>>>>>

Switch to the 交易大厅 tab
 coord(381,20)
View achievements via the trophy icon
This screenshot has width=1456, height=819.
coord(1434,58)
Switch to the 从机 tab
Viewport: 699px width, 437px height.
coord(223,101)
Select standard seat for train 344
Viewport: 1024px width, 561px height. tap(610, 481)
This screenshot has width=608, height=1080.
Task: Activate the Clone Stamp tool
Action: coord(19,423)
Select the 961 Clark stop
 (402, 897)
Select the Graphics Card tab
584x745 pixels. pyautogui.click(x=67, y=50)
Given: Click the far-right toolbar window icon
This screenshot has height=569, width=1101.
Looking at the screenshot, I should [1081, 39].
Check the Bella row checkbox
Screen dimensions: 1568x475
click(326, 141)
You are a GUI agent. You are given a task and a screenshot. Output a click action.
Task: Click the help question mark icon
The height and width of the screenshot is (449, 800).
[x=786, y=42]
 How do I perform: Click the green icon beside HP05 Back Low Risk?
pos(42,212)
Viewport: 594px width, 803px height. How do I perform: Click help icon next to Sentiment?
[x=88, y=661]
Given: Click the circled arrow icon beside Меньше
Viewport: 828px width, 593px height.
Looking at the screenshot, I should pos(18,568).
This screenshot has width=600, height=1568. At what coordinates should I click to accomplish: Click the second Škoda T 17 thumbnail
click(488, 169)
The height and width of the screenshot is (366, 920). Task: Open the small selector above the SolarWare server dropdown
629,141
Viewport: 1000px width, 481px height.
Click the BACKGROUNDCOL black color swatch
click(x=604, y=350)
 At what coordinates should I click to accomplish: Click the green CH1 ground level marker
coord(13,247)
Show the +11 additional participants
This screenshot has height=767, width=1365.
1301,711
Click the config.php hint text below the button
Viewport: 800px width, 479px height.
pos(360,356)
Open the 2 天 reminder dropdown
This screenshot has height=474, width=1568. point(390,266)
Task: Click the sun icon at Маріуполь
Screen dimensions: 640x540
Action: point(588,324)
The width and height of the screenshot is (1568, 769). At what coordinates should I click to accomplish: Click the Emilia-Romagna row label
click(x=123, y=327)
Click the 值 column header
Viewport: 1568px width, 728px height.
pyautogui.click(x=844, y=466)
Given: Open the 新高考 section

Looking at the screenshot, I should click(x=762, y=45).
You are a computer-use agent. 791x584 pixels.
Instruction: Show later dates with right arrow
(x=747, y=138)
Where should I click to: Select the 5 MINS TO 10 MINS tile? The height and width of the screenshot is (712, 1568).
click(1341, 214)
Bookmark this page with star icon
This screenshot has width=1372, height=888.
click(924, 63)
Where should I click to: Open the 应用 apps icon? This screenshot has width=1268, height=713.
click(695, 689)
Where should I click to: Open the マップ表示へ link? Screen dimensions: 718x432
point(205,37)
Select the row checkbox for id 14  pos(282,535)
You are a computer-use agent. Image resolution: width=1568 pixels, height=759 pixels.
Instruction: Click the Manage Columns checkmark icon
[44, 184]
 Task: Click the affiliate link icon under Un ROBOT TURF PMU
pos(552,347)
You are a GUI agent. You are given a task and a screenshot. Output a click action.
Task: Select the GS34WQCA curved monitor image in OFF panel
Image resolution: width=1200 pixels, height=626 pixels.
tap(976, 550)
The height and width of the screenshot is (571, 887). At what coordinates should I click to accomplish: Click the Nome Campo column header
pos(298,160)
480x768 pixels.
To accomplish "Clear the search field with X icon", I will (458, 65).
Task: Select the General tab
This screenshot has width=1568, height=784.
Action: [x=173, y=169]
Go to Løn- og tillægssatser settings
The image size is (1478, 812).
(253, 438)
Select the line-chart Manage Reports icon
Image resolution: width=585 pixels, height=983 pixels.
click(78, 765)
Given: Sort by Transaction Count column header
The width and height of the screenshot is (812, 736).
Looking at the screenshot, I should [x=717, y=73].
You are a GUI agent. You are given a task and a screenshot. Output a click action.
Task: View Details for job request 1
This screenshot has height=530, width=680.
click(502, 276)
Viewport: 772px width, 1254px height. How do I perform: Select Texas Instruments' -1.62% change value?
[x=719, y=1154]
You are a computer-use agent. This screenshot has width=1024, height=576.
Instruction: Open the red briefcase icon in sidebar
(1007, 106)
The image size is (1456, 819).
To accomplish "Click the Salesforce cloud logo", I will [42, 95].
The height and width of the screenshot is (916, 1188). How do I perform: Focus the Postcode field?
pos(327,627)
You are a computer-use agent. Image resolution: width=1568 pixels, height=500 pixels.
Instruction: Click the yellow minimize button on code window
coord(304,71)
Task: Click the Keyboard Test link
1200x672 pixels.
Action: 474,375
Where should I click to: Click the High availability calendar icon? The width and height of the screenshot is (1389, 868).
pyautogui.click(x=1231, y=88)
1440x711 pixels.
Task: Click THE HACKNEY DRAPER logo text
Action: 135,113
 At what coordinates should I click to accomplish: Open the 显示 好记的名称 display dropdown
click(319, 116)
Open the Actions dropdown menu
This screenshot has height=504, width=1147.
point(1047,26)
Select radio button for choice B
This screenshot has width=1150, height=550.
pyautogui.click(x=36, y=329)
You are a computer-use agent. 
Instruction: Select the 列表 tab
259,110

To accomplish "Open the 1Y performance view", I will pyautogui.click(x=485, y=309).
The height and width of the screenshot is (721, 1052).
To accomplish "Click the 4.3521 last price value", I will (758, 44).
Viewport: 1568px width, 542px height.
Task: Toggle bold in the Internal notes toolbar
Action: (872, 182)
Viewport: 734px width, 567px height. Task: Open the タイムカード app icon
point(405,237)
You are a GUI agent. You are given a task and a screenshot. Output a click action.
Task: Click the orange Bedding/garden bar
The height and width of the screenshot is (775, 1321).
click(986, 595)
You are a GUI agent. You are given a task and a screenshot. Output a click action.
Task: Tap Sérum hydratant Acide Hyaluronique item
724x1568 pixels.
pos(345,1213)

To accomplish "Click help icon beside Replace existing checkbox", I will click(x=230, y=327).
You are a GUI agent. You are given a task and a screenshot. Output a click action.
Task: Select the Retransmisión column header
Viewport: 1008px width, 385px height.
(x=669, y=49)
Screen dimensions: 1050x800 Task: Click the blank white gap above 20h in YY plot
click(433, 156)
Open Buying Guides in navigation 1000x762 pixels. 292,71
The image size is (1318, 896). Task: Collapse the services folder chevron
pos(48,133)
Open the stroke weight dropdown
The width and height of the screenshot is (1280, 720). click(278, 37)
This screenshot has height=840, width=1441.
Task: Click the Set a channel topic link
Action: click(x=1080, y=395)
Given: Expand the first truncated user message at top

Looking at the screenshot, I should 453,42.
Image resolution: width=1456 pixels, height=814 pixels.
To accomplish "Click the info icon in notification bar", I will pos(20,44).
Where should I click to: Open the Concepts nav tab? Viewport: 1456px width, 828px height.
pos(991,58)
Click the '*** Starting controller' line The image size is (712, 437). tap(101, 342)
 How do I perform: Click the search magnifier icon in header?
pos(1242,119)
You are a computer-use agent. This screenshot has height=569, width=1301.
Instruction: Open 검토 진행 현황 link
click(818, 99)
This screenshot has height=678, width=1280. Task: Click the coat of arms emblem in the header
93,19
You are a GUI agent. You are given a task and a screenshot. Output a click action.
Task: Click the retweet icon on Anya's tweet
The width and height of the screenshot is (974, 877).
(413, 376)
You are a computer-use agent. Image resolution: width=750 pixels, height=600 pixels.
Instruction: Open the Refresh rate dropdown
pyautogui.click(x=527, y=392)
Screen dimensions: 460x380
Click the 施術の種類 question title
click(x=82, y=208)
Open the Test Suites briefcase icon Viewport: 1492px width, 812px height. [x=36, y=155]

<<<<<

* [Work to be completed] Retype all of the material above word for word, with nothing left out or changed.

* [Solution below]
Switch to the 交易大厅 tab
 coord(381,20)
View achievements via the trophy icon
This screenshot has width=1456, height=819.
coord(1434,58)
Switch to the 从机 tab
Viewport: 699px width, 437px height.
coord(223,101)
Select standard seat for train 344
Viewport: 1024px width, 561px height. tap(610, 481)
This screenshot has width=608, height=1080.
Task: Activate the Clone Stamp tool
Action: coord(19,423)
Select the 961 Clark stop
 (402, 897)
Select the Graphics Card tab
584x745 pixels. pyautogui.click(x=67, y=50)
Given: Click the far-right toolbar window icon
This screenshot has height=569, width=1101.
Looking at the screenshot, I should [1081, 39].
Check the Bella row checkbox
Screen dimensions: 1568x475
click(326, 141)
You are a GUI agent. You are given a task and a screenshot. Output a click action.
Task: Click the help question mark icon
The height and width of the screenshot is (449, 800).
[x=786, y=42]
 How do I perform: Click the green icon beside HP05 Back Low Risk?
pos(42,212)
Viewport: 594px width, 803px height. How do I perform: Click help icon next to Sentiment?
[x=88, y=661]
Given: Click the circled arrow icon beside Меньше
Viewport: 828px width, 593px height.
Looking at the screenshot, I should pos(18,568).
This screenshot has width=600, height=1568. At what coordinates should I click to accomplish: Click the second Škoda T 17 thumbnail
click(488, 169)
The height and width of the screenshot is (366, 920). Task: Open the small selector above the SolarWare server dropdown
629,141
Viewport: 1000px width, 481px height.
Click the BACKGROUNDCOL black color swatch
click(x=604, y=350)
 At what coordinates should I click to accomplish: Click the green CH1 ground level marker
coord(13,247)
Show the +11 additional participants
This screenshot has height=767, width=1365.
1301,711
Click the config.php hint text below the button
Viewport: 800px width, 479px height.
pos(360,356)
Open the 2 天 reminder dropdown
This screenshot has height=474, width=1568. point(390,266)
Task: Click the sun icon at Маріуполь
Screen dimensions: 640x540
Action: point(588,324)
The width and height of the screenshot is (1568, 769). At what coordinates should I click to accomplish: Click the Emilia-Romagna row label
click(x=123, y=327)
Click the 值 column header
Viewport: 1568px width, 728px height.
pyautogui.click(x=844, y=466)
Given: Open the 新高考 section

Looking at the screenshot, I should click(x=762, y=45).
You are a computer-use agent. 791x584 pixels.
Instruction: Show later dates with right arrow
(x=747, y=138)
Where should I click to: Select the 5 MINS TO 10 MINS tile? The height and width of the screenshot is (712, 1568).
click(1341, 214)
Bookmark this page with star icon
This screenshot has width=1372, height=888.
click(924, 63)
Where should I click to: Open the 应用 apps icon? This screenshot has width=1268, height=713.
click(695, 689)
Where should I click to: Open the マップ表示へ link? Screen dimensions: 718x432
point(205,37)
Select the row checkbox for id 14  pos(282,535)
You are a computer-use agent. Image resolution: width=1568 pixels, height=759 pixels.
Instruction: Click the Manage Columns checkmark icon
[44, 184]
 Task: Click the affiliate link icon under Un ROBOT TURF PMU
pos(552,347)
You are a GUI agent. You are given a task and a screenshot. Output a click action.
Task: Select the GS34WQCA curved monitor image in OFF panel
Image resolution: width=1200 pixels, height=626 pixels.
tap(976, 550)
The height and width of the screenshot is (571, 887). At what coordinates should I click to accomplish: Click the Nome Campo column header
pos(298,160)
480x768 pixels.
To accomplish "Clear the search field with X icon", I will (458, 65).
Task: Select the General tab
This screenshot has width=1568, height=784.
Action: [x=173, y=169]
Go to Løn- og tillægssatser settings
The image size is (1478, 812).
(253, 438)
Select the line-chart Manage Reports icon
Image resolution: width=585 pixels, height=983 pixels.
click(78, 765)
Given: Sort by Transaction Count column header
The width and height of the screenshot is (812, 736).
Looking at the screenshot, I should [x=717, y=73].
You are a GUI agent. You are given a task and a screenshot. Output a click action.
Task: View Details for job request 1
This screenshot has height=530, width=680.
click(502, 276)
Viewport: 772px width, 1254px height. How do I perform: Select Texas Instruments' -1.62% change value?
[x=719, y=1154]
You are a computer-use agent. This screenshot has width=1024, height=576.
Instruction: Open the red briefcase icon in sidebar
(1007, 106)
The image size is (1456, 819).
To accomplish "Click the Salesforce cloud logo", I will [42, 95].
The height and width of the screenshot is (916, 1188). How do I perform: Focus the Postcode field?
pos(327,627)
You are a computer-use agent. Image resolution: width=1568 pixels, height=500 pixels.
Instruction: Click the yellow minimize button on code window
coord(304,71)
Task: Click the Keyboard Test link
1200x672 pixels.
Action: 474,375
Where should I click to: Click the High availability calendar icon? The width and height of the screenshot is (1389, 868).
pyautogui.click(x=1231, y=88)
1440x711 pixels.
Task: Click THE HACKNEY DRAPER logo text
Action: 135,113
 At what coordinates should I click to accomplish: Open the 显示 好记的名称 display dropdown
click(319, 116)
Open the Actions dropdown menu
This screenshot has height=504, width=1147.
point(1047,26)
Select radio button for choice B
This screenshot has width=1150, height=550.
pyautogui.click(x=36, y=329)
You are a computer-use agent. 
Instruction: Select the 列表 tab
259,110

To accomplish "Open the 1Y performance view", I will pyautogui.click(x=485, y=309).
The height and width of the screenshot is (721, 1052).
To accomplish "Click the 4.3521 last price value", I will (758, 44).
Viewport: 1568px width, 542px height.
Task: Toggle bold in the Internal notes toolbar
Action: (872, 182)
Viewport: 734px width, 567px height. Task: Open the タイムカード app icon
point(405,237)
You are a GUI agent. You are given a task and a screenshot. Output a click action.
Task: Click the orange Bedding/garden bar
The height and width of the screenshot is (775, 1321).
click(986, 595)
You are a GUI agent. You are given a task and a screenshot. Output a click action.
Task: Tap Sérum hydratant Acide Hyaluronique item
724x1568 pixels.
pos(345,1213)

To accomplish "Click help icon beside Replace existing checkbox", I will click(x=230, y=327).
You are a GUI agent. You are given a task and a screenshot. Output a click action.
Task: Select the Retransmisión column header
Viewport: 1008px width, 385px height.
(x=669, y=49)
Screen dimensions: 1050x800 Task: Click the blank white gap above 20h in YY plot
click(433, 156)
Open Buying Guides in navigation 1000x762 pixels. 292,71
The image size is (1318, 896). Task: Collapse the services folder chevron
pos(48,133)
Open the stroke weight dropdown
The width and height of the screenshot is (1280, 720). click(278, 37)
This screenshot has height=840, width=1441.
Task: Click the Set a channel topic link
Action: click(x=1080, y=395)
Given: Expand the first truncated user message at top

Looking at the screenshot, I should 453,42.
Image resolution: width=1456 pixels, height=814 pixels.
To accomplish "Click the info icon in notification bar", I will pos(20,44).
Where should I click to: Open the Concepts nav tab? Viewport: 1456px width, 828px height.
pos(991,58)
Click the '*** Starting controller' line The image size is (712, 437). tap(101, 342)
 How do I perform: Click the search magnifier icon in header?
pos(1242,119)
You are a computer-use agent. This screenshot has height=569, width=1301.
Instruction: Open 검토 진행 현황 link
click(818, 99)
This screenshot has height=678, width=1280. Task: Click the coat of arms emblem in the header
93,19
You are a GUI agent. You are given a task and a screenshot. Output a click action.
Task: Click the retweet icon on Anya's tweet
The width and height of the screenshot is (974, 877).
(413, 376)
You are a computer-use agent. Image resolution: width=750 pixels, height=600 pixels.
Instruction: Open the Refresh rate dropdown
pyautogui.click(x=527, y=392)
Screen dimensions: 460x380
Click the 施術の種類 question title
click(x=82, y=208)
Open the Test Suites briefcase icon Viewport: 1492px width, 812px height. [x=36, y=155]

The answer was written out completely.